- [Excerpted passage]:
Switching to the Expert-Java representation reveals the following additional threads.
In this representation, there are three threads of interest: the user thread, the Garbage Collector (GC) thread, and the HotSpot compiler thread. In the above display, these threads are numbered 1.1, 1.5, and 1.10, respectively. If you compare the user thread from this Expert-Java representation against the previous Java-representation display, you'll notice some extra activity in the first 30 seconds of the run. Clicking anywhere in this area reveals this callstack to be JVM activity. Next, notice the burst of activity in the GC thread between 30 and 120 seconds. The Routine.memalloc test repeatedly allocates large amounts of memory, which causes the garbage collector to check periodically for memory that can be reclaimed. Finally notice the shorts bursts of activity that repeatedly appear in the HotSpot compiler thread. This indicates that HotSpot has dynamically compiled the code shortly after the start of each task.
6. Examine the Interpreted vs.Compiled Methods
While still in the Expert-Java representation, return once again to the functions tab. Alphabetically sort the list by selecting "Name" at the top of the screen, then scroll down to the list of Routine methods. You may notice that some methods have duplicate entries, as shown in the following figure.
In this example, the method Routine.sys_op appears twice: one is the interpreted version, and the other is the version that was dynamically compiled by the HotSpot virtual machine. To determine which is which, select one of the methods and examine the Load Object field of the Summary tab on the right side of the screen. In this example, selecting the first occurrence of Routine.sys_op reveals that it comes from the load object <JAVA_COMPILED_METHODS>, indicating that this is the dynamically-compiled version. Selecting the second occurrence reveals the load object to be <JAVA_CLASSES>, indicating that this is the interpreted version.
The HotSpot virtual machine does not dynamically compile methods that only execute for short periods of time. Therefore, methods listed only once will always be the interpreted versions.

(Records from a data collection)
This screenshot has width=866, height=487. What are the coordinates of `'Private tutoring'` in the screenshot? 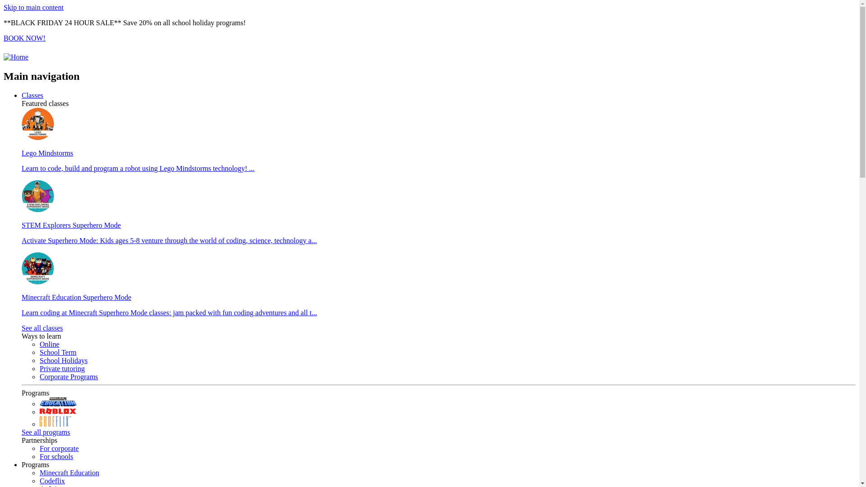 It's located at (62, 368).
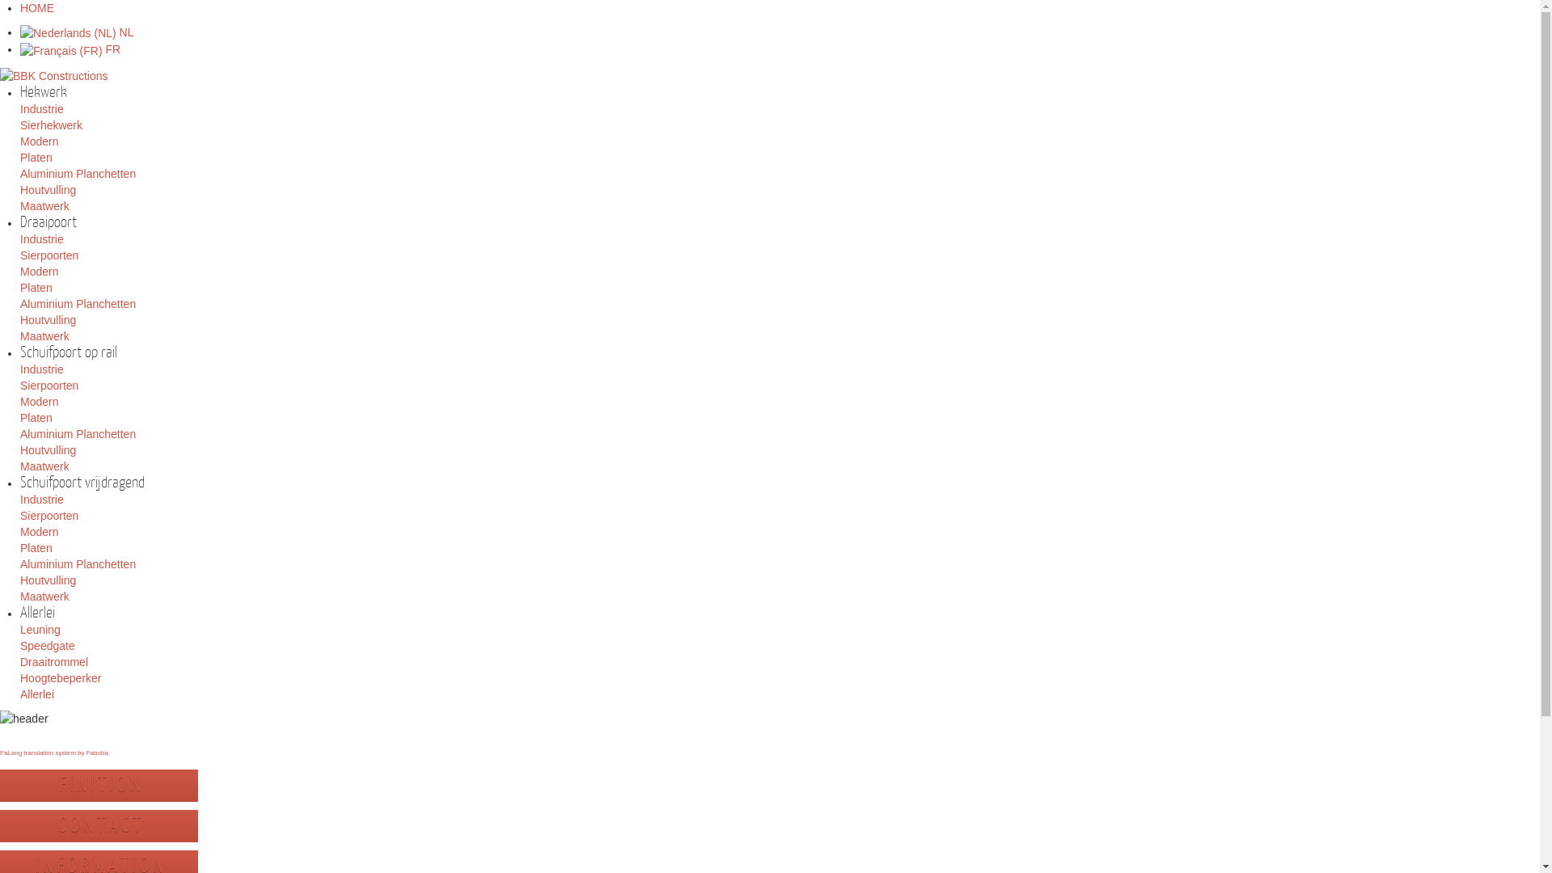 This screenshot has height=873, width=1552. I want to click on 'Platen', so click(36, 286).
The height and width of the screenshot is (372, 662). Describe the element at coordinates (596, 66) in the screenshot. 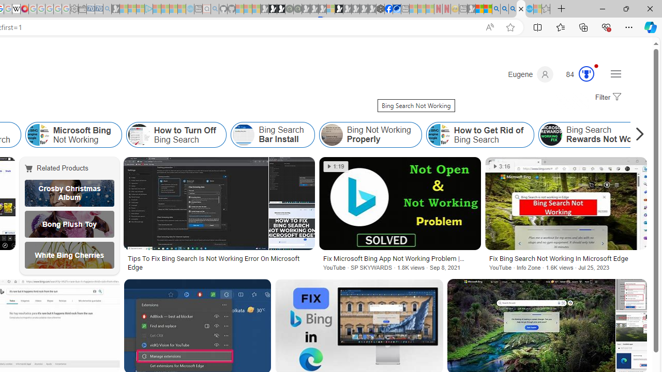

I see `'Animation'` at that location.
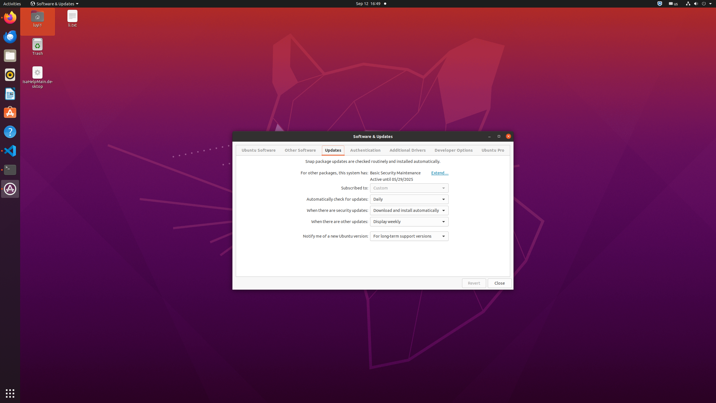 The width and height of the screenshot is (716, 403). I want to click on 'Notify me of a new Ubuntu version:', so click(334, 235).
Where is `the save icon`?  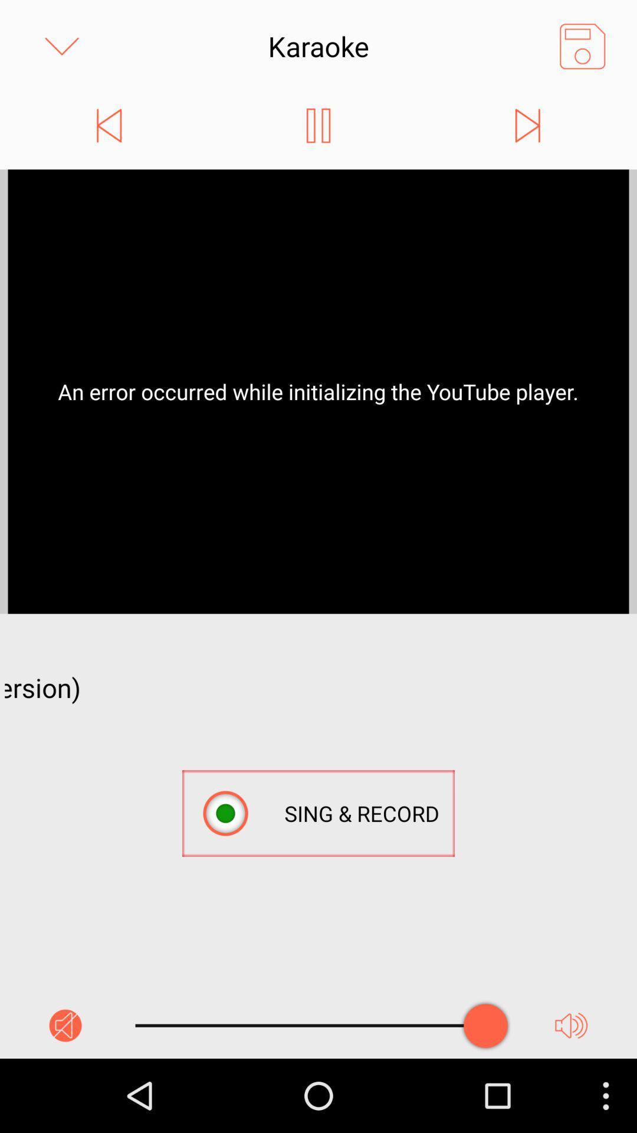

- [The tasks]:
**a.** In the HotSpot profiling passage, which load object identifies the dynamically compiled version of a method?
**b.** Write the next part of the HotSpot profiling passage, picking up after its final sentence.

- [Results of the tasks]:
**a.** <JAVA_COMPILED_METHODS>

**b.**
The Fortran program omptest uses OpenMP parallelization and is designed to test the efficiency of parallelization strategies for two different cases:
See the Fortran Programming Guide for background on parallelization strategies and OpenMP directives. When the compiler identifies an OpenMP directive, it generates special functions and calls to the threads library. These functions appear in the Performance Analyzer display. For more information, see Parallel Execution and Compiler-Generated Body Functions and Compiler-Generated Body Functions. Messages from the compiler about the actions it has taken appear in the annotated source and disassembly listings.
Read the instructions in the sections, Setting Up the Examples for Execution and Basic Features of the Performance Analyzer, if you have not done so. Compile omptest before you begin this example.
In this example you generate two experiments: one that is run with 4 CPUs and one that is run with 2 CPUs. The experiments are labeled with the number of CPUs.
To collect data for omptest, type the following commands in the C shell.
% cd ~/work-directory/omptest % setenv PARALLEL 4 % collect -o omptest.4.er omptest % setenv PARALLEL 2 % collect -o omptest.2.er omptest % unsetenv PARALLEL |
If you are using the Bourne shell or the Korn shell, type the following commands.
$ cd ~/work-directory/omptest $ PARALLEL=4; export PARALLEL $ collect -o omptest.4.er omptest $ PARALLEL=2; export PARALLEL $ collect -o omptest.2.er omptest $ unset PARALLEL |
The collection commands are included in the makefile, so in any shell you can type the following commands.
$ cd ~/work-directory/omptest $ make collect |
To start the Performance Analyzer for both experiments, type:
$ analyzer omptest.4.er & $ analyzer omptest.2.er & |
You are now ready to analyze the omptest experiment using the procedures in the following sections.
This section compares the performance of two routines, psec_() and pdo_(), that use the PARALLEL SECTIONS directive and the PARALLEL DO directive. The performance of the routines is compared as a function of the number of CPUs.
To compare the four-CPU run with the two-CPU run, you must have two Analyzer windows, with omptest.4.er loaded into one, and omptest.2.er loaded into the other.
1. In the Functions tab of each Performance Analyzer window, find and select psec_.
You can use the Find tool to find this function. Note that there are other functions that start with psec_ which have been generated by the compiler.
2. Position the windows so that you can compare the Summary tabs.
3. Compare the inclusive metrics for user CPU time, wall clock time, and total LWP time.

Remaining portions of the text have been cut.